Prof. Dr. Sandrine Zufferey, Institut de langue et de littérature françaises, Université de Berne.

Dr. Jérôme Jacquin, Section des sciences du langage et de l'information, Université de Lausanne.



Prof. Gaëtanelle Gilquin, Institut Langage et Communication, Université Catholique de Louvain.

Dr. Ludivine Crible, School of Philosophy, Psychology and Language Sciences, University of Edinburgh.

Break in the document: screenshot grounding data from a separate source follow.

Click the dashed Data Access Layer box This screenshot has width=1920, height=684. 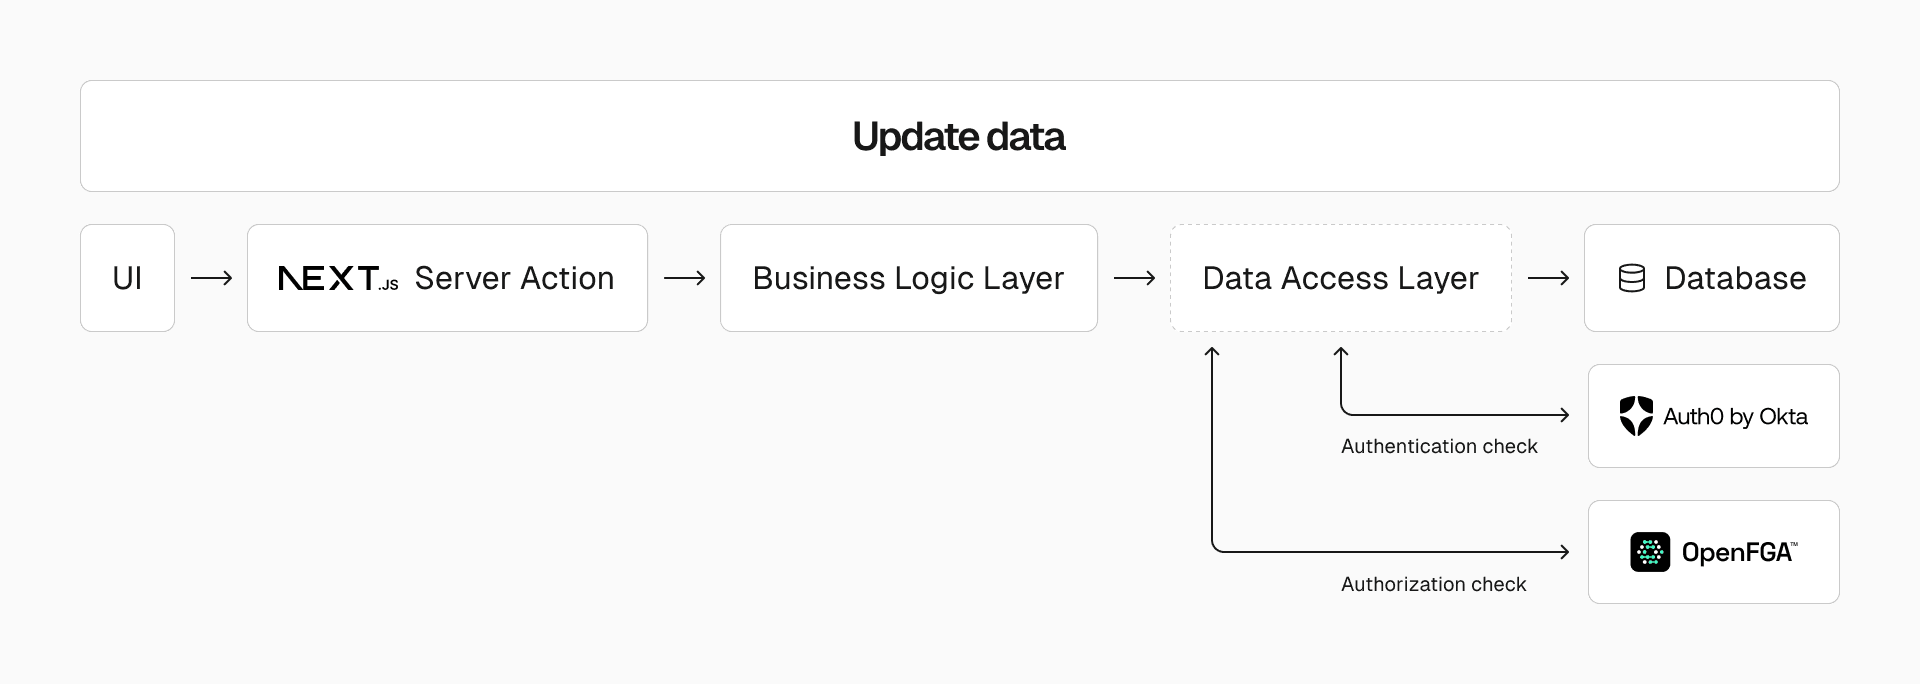point(1340,278)
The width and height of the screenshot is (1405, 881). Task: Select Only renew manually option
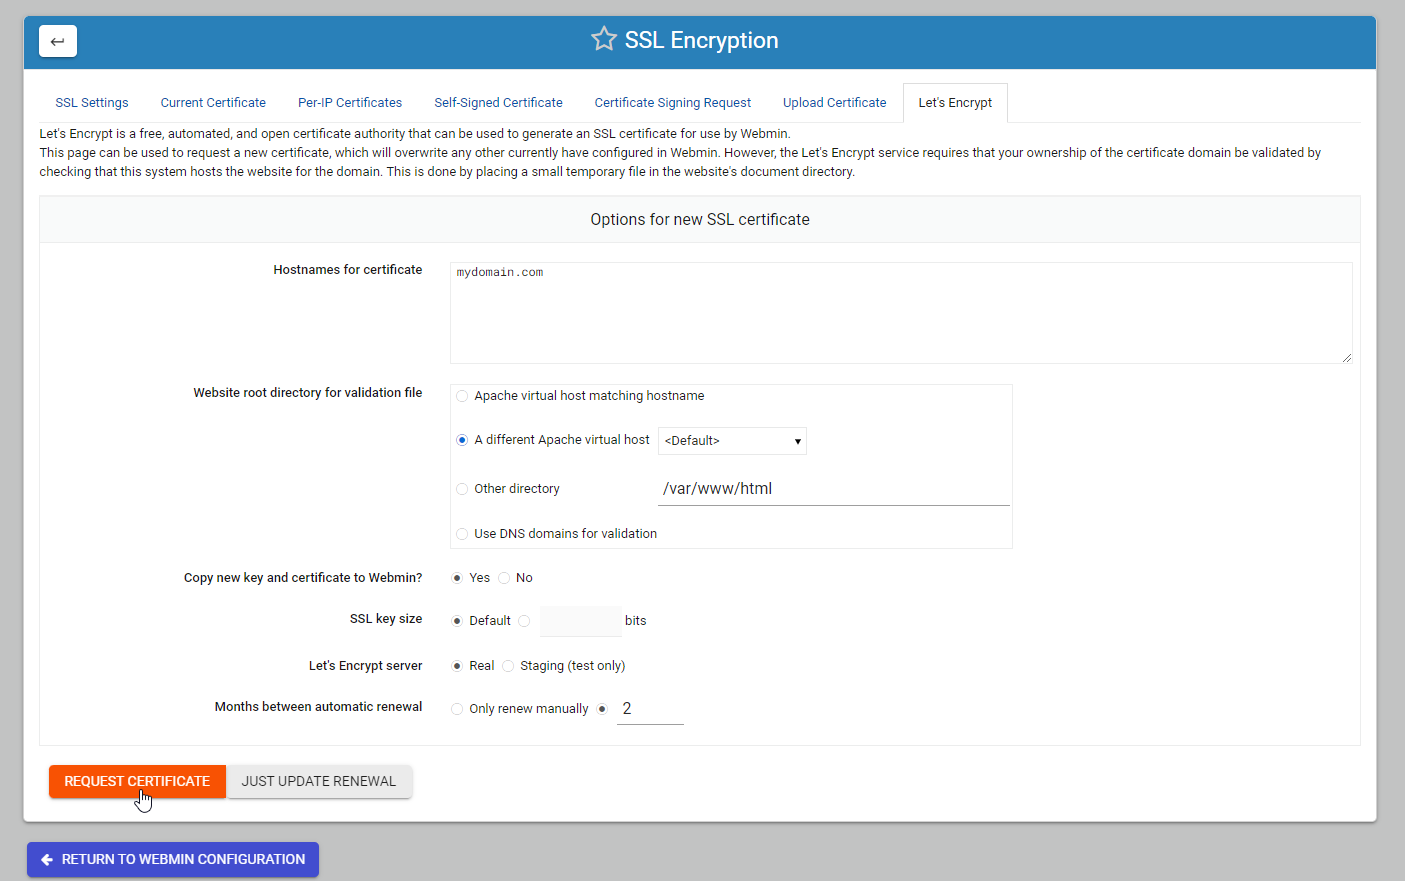(457, 709)
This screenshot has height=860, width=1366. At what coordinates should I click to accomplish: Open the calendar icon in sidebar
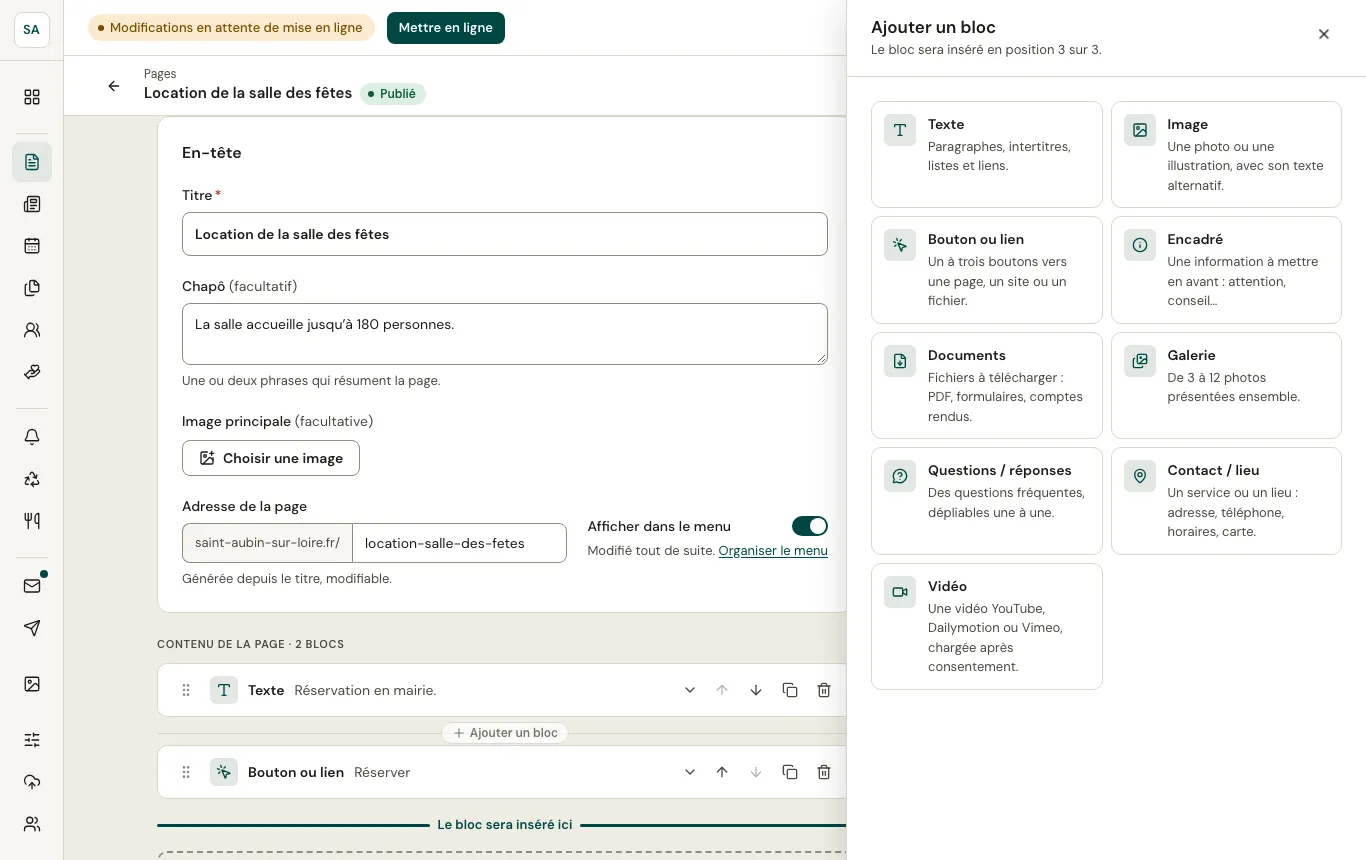point(32,246)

Research in linguistics is increasingly based on analyses of corpus data and controlled experiments. However, most of the time, studies make use of only one of these empirical methods. In this workshop, we invite students to discover the various ways in which corpora and experiments complement each other, and can be used together to study the same linguistic phenomenon. From a methodological perspective, we will see that using corpus data is a powerful way to calibrate experimental materials. But corpora and experiments can also be combined in several other ways to increase the validity of empirical findings. First, combining data from corpora and experimental results allows researchers to compare the production of a given linguistic phenomenon in naturally occurring data and in a controlled elicitation task, thus benefiting from the insights offered by both methods. Second, it makes it possible to compare the production and comprehension aspects of linguistic competence. Third, linguistic analyses (of syntactic, semantic or pragmatic features) performed on corpus data can be related to the way in which the same element is used and understood by speakers in an experimental context. For example, corpus analyses may reveal that certain words or structures typically display a set of complex features. Such complexity can then be linked to the time it takes participants in an experiment to process and understand them. In sum, comparing data from corpora and from experiments provides linguists with a powerful way to test linguistic hypotheses, based on strong empirical findings. During the workshop, Prof. Gaëtanelle Gilquin, who co-authored a pioneering article on the use of corpora and experimental data (Gilquin & Gries, 2009) will first present the various ways in which corpora and experiments can be combined in linguistics. Then, Dr. Ludivine Crible will present her own research which combines corpora and experiments to analyze discourse phenomena. In the afternoon, PhD students will be invited to present their own empirical data from corpora and/or experiments in order to receive feedback and practical advice, and thus contribute to the discussion on the challenges and possibilities linked to the use of several empirical methods. The invited presentations will be given in English, but students should feel free to present their research and contribute to the discussion in both English and French.